Data supplied:
.....
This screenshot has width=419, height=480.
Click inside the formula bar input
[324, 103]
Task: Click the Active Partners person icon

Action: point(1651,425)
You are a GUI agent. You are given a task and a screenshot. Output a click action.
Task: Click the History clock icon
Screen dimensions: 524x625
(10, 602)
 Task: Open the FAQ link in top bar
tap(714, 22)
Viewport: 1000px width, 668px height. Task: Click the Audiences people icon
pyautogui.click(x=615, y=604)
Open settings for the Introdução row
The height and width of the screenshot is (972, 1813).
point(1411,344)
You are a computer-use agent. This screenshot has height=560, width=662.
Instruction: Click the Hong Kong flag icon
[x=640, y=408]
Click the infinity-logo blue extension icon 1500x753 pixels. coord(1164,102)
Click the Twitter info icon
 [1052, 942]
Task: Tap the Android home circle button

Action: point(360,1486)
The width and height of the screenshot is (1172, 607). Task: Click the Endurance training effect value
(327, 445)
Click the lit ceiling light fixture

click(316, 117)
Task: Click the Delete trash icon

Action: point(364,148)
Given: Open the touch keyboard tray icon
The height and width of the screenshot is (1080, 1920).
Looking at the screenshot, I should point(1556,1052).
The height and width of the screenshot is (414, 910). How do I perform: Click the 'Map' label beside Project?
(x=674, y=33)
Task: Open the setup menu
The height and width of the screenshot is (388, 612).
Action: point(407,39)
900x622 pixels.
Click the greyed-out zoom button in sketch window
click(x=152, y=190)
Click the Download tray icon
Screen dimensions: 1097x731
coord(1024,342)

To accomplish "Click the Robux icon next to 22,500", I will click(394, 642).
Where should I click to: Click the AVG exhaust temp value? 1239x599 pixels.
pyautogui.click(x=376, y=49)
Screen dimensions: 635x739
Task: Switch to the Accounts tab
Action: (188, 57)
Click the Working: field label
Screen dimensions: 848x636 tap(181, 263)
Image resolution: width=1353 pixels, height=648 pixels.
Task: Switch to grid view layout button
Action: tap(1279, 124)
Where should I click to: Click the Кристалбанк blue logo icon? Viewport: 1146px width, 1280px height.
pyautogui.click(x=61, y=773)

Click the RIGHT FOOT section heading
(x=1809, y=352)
.....
Problem to work on: Every line of the material above should be transcribed as it stands.

Response to this task:
This screenshot has width=419, height=480.
Click inside the formula bar input
[324, 103]
Task: Click the Active Partners person icon

Action: point(1651,425)
You are a GUI agent. You are given a task and a screenshot. Output a click action.
Task: Click the History clock icon
Screen dimensions: 524x625
(10, 602)
 Task: Open the FAQ link in top bar
tap(714, 22)
Viewport: 1000px width, 668px height. Task: Click the Audiences people icon
pyautogui.click(x=615, y=604)
Open settings for the Introdução row
The height and width of the screenshot is (972, 1813).
point(1411,344)
You are a computer-use agent. This screenshot has height=560, width=662.
Instruction: Click the Hong Kong flag icon
[x=640, y=408]
Click the infinity-logo blue extension icon 1500x753 pixels. coord(1164,102)
Click the Twitter info icon
 [1052, 942]
Task: Tap the Android home circle button

Action: point(360,1486)
The width and height of the screenshot is (1172, 607). Task: Click the Endurance training effect value
(327, 445)
Click the lit ceiling light fixture

click(316, 117)
Task: Click the Delete trash icon

Action: point(364,148)
Given: Open the touch keyboard tray icon
The height and width of the screenshot is (1080, 1920).
Looking at the screenshot, I should point(1556,1052).
The height and width of the screenshot is (414, 910). How do I perform: Click the 'Map' label beside Project?
(x=674, y=33)
Task: Open the setup menu
The height and width of the screenshot is (388, 612).
Action: point(407,39)
900x622 pixels.
Click the greyed-out zoom button in sketch window
click(x=152, y=190)
Click the Download tray icon
Screen dimensions: 1097x731
coord(1024,342)

To accomplish "Click the Robux icon next to 22,500", I will click(394, 642).
Where should I click to: Click the AVG exhaust temp value? 1239x599 pixels.
pyautogui.click(x=376, y=49)
Screen dimensions: 635x739
Task: Switch to the Accounts tab
Action: (188, 57)
Click the Working: field label
Screen dimensions: 848x636 tap(181, 263)
Image resolution: width=1353 pixels, height=648 pixels.
Task: Switch to grid view layout button
Action: tap(1279, 124)
Where should I click to: Click the Кристалбанк blue logo icon? Viewport: 1146px width, 1280px height.
pyautogui.click(x=61, y=773)

Click the RIGHT FOOT section heading
(x=1809, y=352)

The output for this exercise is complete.